Dumbbell Lying Floor Skull Crusher exercise animation (Male)

Dumbbell Lying Floor Skull Crusher

Target muscle
Triceps Brachii
Equipment
Dumbbell
Body part
Upper Arms
Type
Strength

The dumbbell lying floor skull crusher is an isolation exercise that targets the triceps brachii. Lying flat on the floor with a dumbbell in each hand, you bend at the elbows to lower the weights toward your head, then extend to lock out. The floor naturally caps the range of motion as your upper arms rest down, making it a controlled, joint-friendly way to build the triceps.

How to do the Dumbbell Lying Floor Skull Crusher

  1. 1Lie flat on your back on the floor with your knees bent and feet planted.
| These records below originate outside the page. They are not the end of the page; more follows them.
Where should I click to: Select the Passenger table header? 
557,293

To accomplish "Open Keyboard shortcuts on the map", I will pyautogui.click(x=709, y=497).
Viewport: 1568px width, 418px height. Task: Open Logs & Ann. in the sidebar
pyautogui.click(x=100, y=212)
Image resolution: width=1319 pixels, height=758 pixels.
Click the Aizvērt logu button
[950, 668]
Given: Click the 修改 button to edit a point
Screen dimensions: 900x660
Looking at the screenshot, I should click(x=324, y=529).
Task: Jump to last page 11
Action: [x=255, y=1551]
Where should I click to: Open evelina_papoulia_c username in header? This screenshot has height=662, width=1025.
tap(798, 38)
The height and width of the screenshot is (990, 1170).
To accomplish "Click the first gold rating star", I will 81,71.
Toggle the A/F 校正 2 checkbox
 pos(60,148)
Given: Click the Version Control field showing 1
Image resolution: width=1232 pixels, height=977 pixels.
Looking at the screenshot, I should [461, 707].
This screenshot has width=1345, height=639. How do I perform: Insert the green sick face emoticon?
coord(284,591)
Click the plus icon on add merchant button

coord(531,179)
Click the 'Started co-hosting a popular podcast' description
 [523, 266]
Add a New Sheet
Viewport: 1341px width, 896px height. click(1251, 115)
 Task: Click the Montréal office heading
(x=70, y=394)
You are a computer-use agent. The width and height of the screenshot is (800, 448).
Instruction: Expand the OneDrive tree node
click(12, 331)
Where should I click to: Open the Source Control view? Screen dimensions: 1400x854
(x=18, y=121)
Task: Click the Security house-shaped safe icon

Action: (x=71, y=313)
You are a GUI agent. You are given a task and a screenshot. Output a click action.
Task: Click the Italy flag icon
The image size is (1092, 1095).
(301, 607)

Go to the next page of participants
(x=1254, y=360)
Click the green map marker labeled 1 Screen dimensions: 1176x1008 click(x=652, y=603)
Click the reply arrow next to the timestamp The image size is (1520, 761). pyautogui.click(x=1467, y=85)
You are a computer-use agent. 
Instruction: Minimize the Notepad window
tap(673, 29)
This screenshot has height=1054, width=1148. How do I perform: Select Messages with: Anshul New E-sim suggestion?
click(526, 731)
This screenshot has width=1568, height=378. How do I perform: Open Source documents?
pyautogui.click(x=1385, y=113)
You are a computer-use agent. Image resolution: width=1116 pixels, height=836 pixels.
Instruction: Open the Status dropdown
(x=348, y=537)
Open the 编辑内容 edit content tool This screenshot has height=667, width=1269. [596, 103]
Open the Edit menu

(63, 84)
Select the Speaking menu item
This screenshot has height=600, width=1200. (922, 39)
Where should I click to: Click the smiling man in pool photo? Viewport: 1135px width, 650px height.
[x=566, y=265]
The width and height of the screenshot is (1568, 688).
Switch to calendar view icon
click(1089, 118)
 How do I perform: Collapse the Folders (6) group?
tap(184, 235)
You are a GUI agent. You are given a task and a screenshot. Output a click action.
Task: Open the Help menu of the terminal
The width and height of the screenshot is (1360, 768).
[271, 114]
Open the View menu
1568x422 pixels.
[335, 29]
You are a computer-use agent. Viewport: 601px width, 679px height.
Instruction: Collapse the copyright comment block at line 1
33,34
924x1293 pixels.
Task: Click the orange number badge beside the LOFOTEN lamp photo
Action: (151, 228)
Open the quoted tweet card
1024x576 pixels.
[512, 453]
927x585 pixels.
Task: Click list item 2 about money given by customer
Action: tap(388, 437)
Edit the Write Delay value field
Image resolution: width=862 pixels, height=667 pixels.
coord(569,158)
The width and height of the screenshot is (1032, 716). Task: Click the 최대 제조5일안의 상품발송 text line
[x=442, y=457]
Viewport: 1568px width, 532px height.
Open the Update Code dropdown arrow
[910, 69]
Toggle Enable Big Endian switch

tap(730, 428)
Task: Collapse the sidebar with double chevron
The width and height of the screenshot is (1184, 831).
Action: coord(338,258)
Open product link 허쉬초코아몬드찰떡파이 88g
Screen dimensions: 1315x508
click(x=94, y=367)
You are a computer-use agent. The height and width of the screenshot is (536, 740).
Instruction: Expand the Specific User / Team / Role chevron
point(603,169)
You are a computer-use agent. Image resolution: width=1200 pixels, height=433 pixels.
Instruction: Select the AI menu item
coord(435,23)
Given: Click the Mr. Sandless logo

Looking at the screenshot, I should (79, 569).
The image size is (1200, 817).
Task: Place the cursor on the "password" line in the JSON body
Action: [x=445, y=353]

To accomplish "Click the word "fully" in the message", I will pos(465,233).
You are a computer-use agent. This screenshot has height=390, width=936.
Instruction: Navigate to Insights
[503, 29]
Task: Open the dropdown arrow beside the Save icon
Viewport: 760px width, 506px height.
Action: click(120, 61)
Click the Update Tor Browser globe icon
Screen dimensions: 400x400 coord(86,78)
Hold a dumbbell in each hand with a neutral grip, palms facing each other.
  2. 2Press the dumbbells up so your arms are fully extended and the weights are stacked directly over your shoulders.
  3. 3Keeping your upper arms vertical and your elbows pointing toward the ceiling, bend at the elbows to lower the dumbbells under control toward the sides of your head.
  4. 4Lower until your upper arms rest lightly against the floor, letting the floor mark the bottom of the range.
  5. 5Pause briefly, keeping tension on the triceps without resting the weights down.
  6. 6Extend your elbows to press the dumbbells back up until your arms are fully locked out over your shoulders.
  7. 7Complete your reps, then lower the dumbbells to your chest and set them down safely.

Form tips

  • Keep your upper arms still and vertical throughout the rep so the movement happens only at the elbow and the triceps do the work.
  • Use the floor as a consistent stopping point on every rep rather than crashing the dumbbells down.
  • Move slowly on the lowering phase and avoid letting the dumbbells drift too far behind your head.
  • Pick a weight light enough to keep your wrists stable and your elbows tracking straight, since the floor limits how much you can use momentum.

Common mistakes

  • Letting the elbows flare out wide, which shifts the load off the triceps and stresses the elbow joint.
  • Dropping the dumbbells onto the floor instead of controlling the descent, which kills tension and risks hitting your head.
  • Letting the upper arms swing forward and back, turning the move into a press and reducing the triceps work.
  • Going too heavy, which forces the wrists to bend and makes it hard to control the dumbbells near your head.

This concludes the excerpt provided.